Work instructions | Please give back the listing below in full. Change nothing.

Extracted material |

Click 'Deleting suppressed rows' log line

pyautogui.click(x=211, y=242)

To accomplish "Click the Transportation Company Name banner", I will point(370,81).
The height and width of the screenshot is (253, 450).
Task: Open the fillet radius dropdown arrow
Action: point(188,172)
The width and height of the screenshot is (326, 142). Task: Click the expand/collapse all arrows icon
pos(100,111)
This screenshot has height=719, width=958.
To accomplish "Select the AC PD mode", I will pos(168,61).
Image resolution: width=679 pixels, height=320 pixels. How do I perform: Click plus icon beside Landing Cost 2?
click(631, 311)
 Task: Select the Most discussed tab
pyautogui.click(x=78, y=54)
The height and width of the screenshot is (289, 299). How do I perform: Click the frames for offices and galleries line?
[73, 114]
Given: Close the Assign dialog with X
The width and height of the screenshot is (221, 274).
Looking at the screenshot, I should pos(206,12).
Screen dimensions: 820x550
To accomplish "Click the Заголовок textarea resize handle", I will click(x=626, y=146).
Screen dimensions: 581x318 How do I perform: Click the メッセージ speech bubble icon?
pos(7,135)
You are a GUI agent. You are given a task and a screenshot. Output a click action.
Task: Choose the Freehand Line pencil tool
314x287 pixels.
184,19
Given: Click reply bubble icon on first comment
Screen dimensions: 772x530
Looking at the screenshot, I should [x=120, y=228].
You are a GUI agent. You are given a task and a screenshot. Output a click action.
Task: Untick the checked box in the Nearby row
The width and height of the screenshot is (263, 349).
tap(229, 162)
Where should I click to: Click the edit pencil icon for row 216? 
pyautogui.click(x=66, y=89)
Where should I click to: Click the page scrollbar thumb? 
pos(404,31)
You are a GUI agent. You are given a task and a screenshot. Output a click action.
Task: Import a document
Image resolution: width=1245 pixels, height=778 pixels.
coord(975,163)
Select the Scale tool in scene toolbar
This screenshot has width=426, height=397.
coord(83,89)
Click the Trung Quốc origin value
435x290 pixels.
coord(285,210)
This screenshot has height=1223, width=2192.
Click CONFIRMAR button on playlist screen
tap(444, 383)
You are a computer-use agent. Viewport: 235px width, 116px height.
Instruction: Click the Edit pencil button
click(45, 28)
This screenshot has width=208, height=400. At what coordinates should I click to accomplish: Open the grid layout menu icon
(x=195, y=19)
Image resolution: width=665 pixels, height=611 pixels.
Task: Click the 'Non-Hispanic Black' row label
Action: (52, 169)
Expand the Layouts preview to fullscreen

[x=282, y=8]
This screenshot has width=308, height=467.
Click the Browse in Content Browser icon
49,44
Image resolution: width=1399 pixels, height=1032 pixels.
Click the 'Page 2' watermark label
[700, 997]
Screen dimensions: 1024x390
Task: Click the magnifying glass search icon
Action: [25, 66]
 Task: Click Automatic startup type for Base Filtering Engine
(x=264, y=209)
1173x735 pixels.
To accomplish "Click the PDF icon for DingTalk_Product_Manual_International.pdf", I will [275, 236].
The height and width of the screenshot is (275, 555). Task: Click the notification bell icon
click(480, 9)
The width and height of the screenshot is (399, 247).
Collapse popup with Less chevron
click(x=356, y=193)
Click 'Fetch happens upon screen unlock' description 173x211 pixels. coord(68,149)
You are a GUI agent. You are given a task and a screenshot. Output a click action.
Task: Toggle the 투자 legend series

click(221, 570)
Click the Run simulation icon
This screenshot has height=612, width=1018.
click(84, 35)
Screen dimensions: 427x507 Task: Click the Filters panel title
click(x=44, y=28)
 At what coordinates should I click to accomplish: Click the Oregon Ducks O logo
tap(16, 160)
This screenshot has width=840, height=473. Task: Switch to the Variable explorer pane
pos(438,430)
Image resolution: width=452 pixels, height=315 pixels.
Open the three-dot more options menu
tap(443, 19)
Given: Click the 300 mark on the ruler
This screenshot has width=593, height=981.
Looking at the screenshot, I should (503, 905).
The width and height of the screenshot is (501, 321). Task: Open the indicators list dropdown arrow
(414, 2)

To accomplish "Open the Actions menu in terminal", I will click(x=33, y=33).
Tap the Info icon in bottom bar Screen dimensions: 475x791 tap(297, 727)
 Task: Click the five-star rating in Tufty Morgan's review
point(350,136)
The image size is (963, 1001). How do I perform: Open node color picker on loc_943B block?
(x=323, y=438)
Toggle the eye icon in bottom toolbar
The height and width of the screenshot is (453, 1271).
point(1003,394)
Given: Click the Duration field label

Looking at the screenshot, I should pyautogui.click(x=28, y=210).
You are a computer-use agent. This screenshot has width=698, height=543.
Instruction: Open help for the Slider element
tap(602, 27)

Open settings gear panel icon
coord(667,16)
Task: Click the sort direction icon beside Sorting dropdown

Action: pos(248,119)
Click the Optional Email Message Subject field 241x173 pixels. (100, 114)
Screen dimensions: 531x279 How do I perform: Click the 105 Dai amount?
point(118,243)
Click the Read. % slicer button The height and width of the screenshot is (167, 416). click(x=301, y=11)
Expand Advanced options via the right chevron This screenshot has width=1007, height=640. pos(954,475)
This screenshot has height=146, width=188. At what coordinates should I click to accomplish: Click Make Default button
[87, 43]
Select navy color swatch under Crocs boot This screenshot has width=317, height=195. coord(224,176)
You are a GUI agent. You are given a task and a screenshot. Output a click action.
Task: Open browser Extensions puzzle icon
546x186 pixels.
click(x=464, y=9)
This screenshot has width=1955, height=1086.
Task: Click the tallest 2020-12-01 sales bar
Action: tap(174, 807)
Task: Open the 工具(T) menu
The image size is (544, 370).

Answer box |
Click 'Deleting suppressed rows' log line

pyautogui.click(x=211, y=242)

To accomplish "Click the Transportation Company Name banner", I will point(370,81).
The height and width of the screenshot is (253, 450).
Task: Open the fillet radius dropdown arrow
Action: point(188,172)
The width and height of the screenshot is (326, 142). Task: Click the expand/collapse all arrows icon
pos(100,111)
This screenshot has height=719, width=958.
To accomplish "Select the AC PD mode", I will pos(168,61).
Image resolution: width=679 pixels, height=320 pixels. How do I perform: Click plus icon beside Landing Cost 2?
click(631, 311)
 Task: Select the Most discussed tab
pyautogui.click(x=78, y=54)
The height and width of the screenshot is (289, 299). How do I perform: Click the frames for offices and galleries line?
[73, 114]
Given: Close the Assign dialog with X
The width and height of the screenshot is (221, 274).
Looking at the screenshot, I should pos(206,12).
Screen dimensions: 820x550
To accomplish "Click the Заголовок textarea resize handle", I will click(x=626, y=146).
Screen dimensions: 581x318 How do I perform: Click the メッセージ speech bubble icon?
pos(7,135)
You are a GUI agent. You are given a task and a screenshot. Output a click action.
Task: Choose the Freehand Line pencil tool
314x287 pixels.
184,19
Given: Click reply bubble icon on first comment
Screen dimensions: 772x530
Looking at the screenshot, I should [x=120, y=228].
You are a GUI agent. You are given a task and a screenshot. Output a click action.
Task: Untick the checked box in the Nearby row
The width and height of the screenshot is (263, 349).
tap(229, 162)
Where should I click to: Click the edit pencil icon for row 216? 
pyautogui.click(x=66, y=89)
Where should I click to: Click the page scrollbar thumb? 
pos(404,31)
You are a GUI agent. You are given a task and a screenshot. Output a click action.
Task: Import a document
Image resolution: width=1245 pixels, height=778 pixels.
coord(975,163)
Select the Scale tool in scene toolbar
This screenshot has width=426, height=397.
coord(83,89)
Click the Trung Quốc origin value
435x290 pixels.
coord(285,210)
This screenshot has height=1223, width=2192.
Click CONFIRMAR button on playlist screen
tap(444, 383)
You are a computer-use agent. Viewport: 235px width, 116px height.
Instruction: Click the Edit pencil button
click(45, 28)
This screenshot has width=208, height=400. At what coordinates should I click to accomplish: Open the grid layout menu icon
(x=195, y=19)
Image resolution: width=665 pixels, height=611 pixels.
Task: Click the 'Non-Hispanic Black' row label
Action: (52, 169)
Expand the Layouts preview to fullscreen

[x=282, y=8]
This screenshot has width=308, height=467.
Click the Browse in Content Browser icon
49,44
Image resolution: width=1399 pixels, height=1032 pixels.
Click the 'Page 2' watermark label
[700, 997]
Screen dimensions: 1024x390
Task: Click the magnifying glass search icon
Action: [25, 66]
 Task: Click Automatic startup type for Base Filtering Engine
(x=264, y=209)
1173x735 pixels.
To accomplish "Click the PDF icon for DingTalk_Product_Manual_International.pdf", I will [275, 236].
The height and width of the screenshot is (275, 555). Task: Click the notification bell icon
click(480, 9)
The width and height of the screenshot is (399, 247).
Collapse popup with Less chevron
click(x=356, y=193)
Click 'Fetch happens upon screen unlock' description 173x211 pixels. coord(68,149)
You are a GUI agent. You are given a task and a screenshot. Output a click action.
Task: Toggle the 투자 legend series

click(221, 570)
Click the Run simulation icon
This screenshot has height=612, width=1018.
click(84, 35)
Screen dimensions: 427x507 Task: Click the Filters panel title
click(x=44, y=28)
 At what coordinates should I click to accomplish: Click the Oregon Ducks O logo
tap(16, 160)
This screenshot has width=840, height=473. Task: Switch to the Variable explorer pane
pos(438,430)
Image resolution: width=452 pixels, height=315 pixels.
Open the three-dot more options menu
tap(443, 19)
Given: Click the 300 mark on the ruler
This screenshot has width=593, height=981.
Looking at the screenshot, I should (503, 905).
The width and height of the screenshot is (501, 321). Task: Open the indicators list dropdown arrow
(414, 2)

To accomplish "Open the Actions menu in terminal", I will click(x=33, y=33).
Tap the Info icon in bottom bar Screen dimensions: 475x791 tap(297, 727)
 Task: Click the five-star rating in Tufty Morgan's review
point(350,136)
The image size is (963, 1001). How do I perform: Open node color picker on loc_943B block?
(x=323, y=438)
Toggle the eye icon in bottom toolbar
The height and width of the screenshot is (453, 1271).
point(1003,394)
Given: Click the Duration field label

Looking at the screenshot, I should pyautogui.click(x=28, y=210).
You are a computer-use agent. This screenshot has width=698, height=543.
Instruction: Open help for the Slider element
tap(602, 27)

Open settings gear panel icon
coord(667,16)
Task: Click the sort direction icon beside Sorting dropdown

Action: pos(248,119)
Click the Optional Email Message Subject field 241x173 pixels. (100, 114)
Screen dimensions: 531x279 How do I perform: Click the 105 Dai amount?
point(118,243)
Click the Read. % slicer button The height and width of the screenshot is (167, 416). click(x=301, y=11)
Expand Advanced options via the right chevron This screenshot has width=1007, height=640. pos(954,475)
This screenshot has height=146, width=188. At what coordinates should I click to accomplish: Click Make Default button
[87, 43]
Select navy color swatch under Crocs boot This screenshot has width=317, height=195. coord(224,176)
You are a GUI agent. You are given a task and a screenshot. Output a click action.
Task: Open browser Extensions puzzle icon
546x186 pixels.
click(x=464, y=9)
This screenshot has width=1955, height=1086.
Task: Click the tallest 2020-12-01 sales bar
Action: tap(174, 807)
Task: Open the 工具(T) menu
The image size is (544, 370).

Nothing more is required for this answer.